■ ACTIONS TO TAKE
1. List every abbreviation that the article on SORT defines in parentheses, and give what each one stands for.
2. In the article on SORT, reproduce the passage that begins with the words "The SORT paper" and ends with "components for tracking.".

■ DOCUMENT
■ ■ ■ ■

SORT: Simple Online and Realtime Tracking

In this article, we will discuss SORT, Simple Online and Realtime Tracking, which was published in 2016 and has influenced the current multiple object tracking (MOT).

The SORT paper is available on ArXiv, and code is available on GitHub.

SORT is an implementation of a tracking-by-deetection framework that performs tracking using the bounding boxes (bboxes) of multiple objects detected from each frame of a image sequence. SORT is, as its name suggests, simple and fast.

In the background at that time, methods such as Multiple Hypothesis Tracking (MHT) and Joint Probabilistic Data Association (JPDA) that elaborated on data association dominated the MOT benchmark. MHT has high performance but has real-time problems, and JPDA has real-time properties but has problems with performance.

Tracker

Here, we will look at Tracker, which is the main body of SORT.

SORT emphasizes real-time performance and combines a Kalman filter and the Hungarian algorithm as components for tracking.

The tracking process consists of three steps:

In the first step prediction, the Kalman filter predicts the bbox for each existing track.
In the second step, data association, a cost matrix using intersection-over-union (IoU) is created between the bboxes predicted by the Kalman filter and the detected bboxes that are observations. From the cost matrix, the Hungarian algorithm is used to assign tracks and observations.

■ ■ ■ ■

■ AVAILABLE DATA
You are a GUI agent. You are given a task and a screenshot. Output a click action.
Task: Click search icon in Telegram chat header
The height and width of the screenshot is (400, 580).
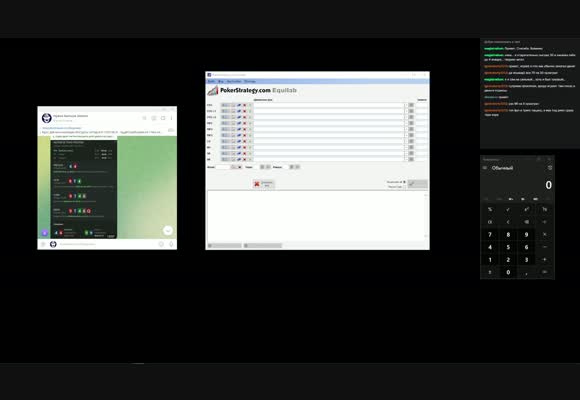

■ ■ ■ ■

■ FINAL RESULTS
1.
- MOT: multiple object tracking
- bboxes: bounding boxes
- MHT: Multiple Hypothesis Tracking
- JPDA: Joint Probabilistic Data Association
- IoU: intersection-over-union

2.
The SORT paper is available on ArXiv, and code is available on GitHub.

SORT is an implementation of a tracking-by-deetection framework that performs tracking using the bounding boxes (bboxes) of multiple objects detected from each frame of a image sequence. SORT is, as its name suggests, simple and fast.

In the background at that time, methods such as Multiple Hypothesis Tracking (MHT) and Joint Probabilistic Data Association (JPDA) that elaborated on data association dominated the MOT benchmark. MHT has high performance but has real-time problems, and JPDA has real-time properties but has problems with performance.

Tracker

Here, we will look at Tracker, which is the main body of SORT.

SORT emphasizes real-time performance and combines a Kalman filter and the Hungarian algorithm as components for tracking.